Extract>

** start **

The denial of relief stems from a broader principle that the UK does not generally give relief for ‘underlying tax’ — for example, that tax incurred on profits out of which a distribution is paid is not creditable against tax payable on that distribution.
After the UK/US DTC was updated in March 2003, HMRC issued Tax Bulletin SE6 to confirm that despite provision within the DTC for UK companies to receive some relief for underlying tax, there remained no authority to give relief for underlying tax to an individual UK member of a US LLC or other vehicle.
Challenges of the current position
Effective Tax Rate
Where an entity’s members pay tax on a transparent basis in a foreign jurisdiction, but that entity is classified as opaque in the UK, the lack of availability of Double Taxation Relief can result in any UK resident individual member’s share of income suffering an unintended high effective tax rate.
For example, a member of a transparent US LLC chargeable on profits could be subject to a US federal income tax rate of up to 37% (the current highest marginal rate). Further taxes may also be chargeable at a state level.
If the profit share were to then be fully distributed, the member would then be chargeable to UK Income Tax on the gross distribution at dividend rates, with the upper dividend rate currently being 39.35%.

** end **

Requirements>
**A.** Do these statements agree with the passage on double taxation relief? For each one, answer yes or no and quote the words that decide it.
(i) Tax Bulletin SE6 was issued after the UK/US DTC was updated in March 2003.
(ii) The highest US federal income tax rate given is 39.35%.
(iii) The UK generally gives relief for underlying tax.
**B.** Use the passage on double taxation relief to answer each question:
(i) Which body issued Tax Bulletin SE6?
(ii) What is the current upper dividend rate?
(iii) Apart from federal income tax, at what level may further taxes be chargeable?
**C.** Carry on the passage on double taxation relief from the point where it stops.
The lines that come after this passage are from a separate source.

Data supplied>
** start **

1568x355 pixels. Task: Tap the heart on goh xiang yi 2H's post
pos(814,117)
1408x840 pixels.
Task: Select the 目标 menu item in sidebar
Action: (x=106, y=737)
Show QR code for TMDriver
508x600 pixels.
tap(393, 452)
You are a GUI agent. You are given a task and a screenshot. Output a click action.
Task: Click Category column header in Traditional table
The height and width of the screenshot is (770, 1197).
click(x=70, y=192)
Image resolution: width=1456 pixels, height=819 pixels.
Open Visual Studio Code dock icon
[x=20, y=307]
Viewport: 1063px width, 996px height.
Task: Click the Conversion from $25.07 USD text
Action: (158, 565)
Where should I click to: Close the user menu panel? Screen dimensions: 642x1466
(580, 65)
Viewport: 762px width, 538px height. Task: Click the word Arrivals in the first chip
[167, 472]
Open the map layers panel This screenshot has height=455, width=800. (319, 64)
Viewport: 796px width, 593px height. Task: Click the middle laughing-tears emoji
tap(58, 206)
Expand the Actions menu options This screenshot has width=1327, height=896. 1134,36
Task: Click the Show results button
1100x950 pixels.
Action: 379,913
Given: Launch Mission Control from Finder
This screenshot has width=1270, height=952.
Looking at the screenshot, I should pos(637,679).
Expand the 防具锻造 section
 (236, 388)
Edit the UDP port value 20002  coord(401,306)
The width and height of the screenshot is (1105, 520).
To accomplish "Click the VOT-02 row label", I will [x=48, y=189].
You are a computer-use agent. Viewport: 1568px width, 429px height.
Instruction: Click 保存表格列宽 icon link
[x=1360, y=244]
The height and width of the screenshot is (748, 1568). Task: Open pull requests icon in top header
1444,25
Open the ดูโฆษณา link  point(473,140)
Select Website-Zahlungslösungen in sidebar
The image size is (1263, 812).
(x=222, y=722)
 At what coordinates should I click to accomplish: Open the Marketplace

** end **

Answers given>
**A.**
(i) Yes: "After the UK/US DTC was updated in March 2003, HMRC issued Tax Bulletin SE6"
(ii) No: "a US federal income tax rate of up to 37% (the current highest marginal rate)"
(iii) No: "the UK does not generally give relief for ‘underlying tax’"

**B.**
(i) HMRC
(ii) 39.35%
(iii) At a state level

**C.**
Assuming significant other income and applying the marginal rates, the member could end up suffering an effective tax rate in excess of 75%. In practice, effective tax rates may be lower than this but are nevertheless still substantial — stakeholders have shared experiences of rates in excess of 60%.
Economic equivalence of amounts charged in each state
Although underlying profits, income and gains are legally distinct from distributions, there is often a very close economic equivalence between a member’s profit share in a given year and the amount that that member will receive in distributions from the relevant entity in that year.
Without regular distributions it can become more difficult for some individuals to meet their tax obligations in the foreign jurisdiction with respect to the underlying profits, income and gains of the foreign entity. Where a member is subject to UK tax on a gross distribution, they will indeed often have already relinquished a significant proportion of that gross distribution to settle their foreign tax liabilities on the equivalent amount of profits.
Where profits are fully distributed, this means that the same monetary amount derived from the same economic activity will be taxed at marginal personal rates in 2 jurisdictions. This is an uncommon outcome even where Double Taxation Relief is not in point — for example, the profits of a UK company, when distributed to a UK shareholder, are net of Corporation Tax paid by the company itself.
The case of Anson
Although issues with high effective tax rates and lack of availability of double taxation relief can arise with respect to multiple types of foreign hybrid, the government recognises that US LLCs can present additional complexity and uncertainty for individual taxpayers.
This is because HMRC’s view of LLCs as generally opaque was challenged by the outcome of the case of a Delaware LLC member (Anson v Commissioners for HM Revenue and Customs [2015] UKSC 44). Some UK individual members of LLCs seek to apply the decision to their own circumstances.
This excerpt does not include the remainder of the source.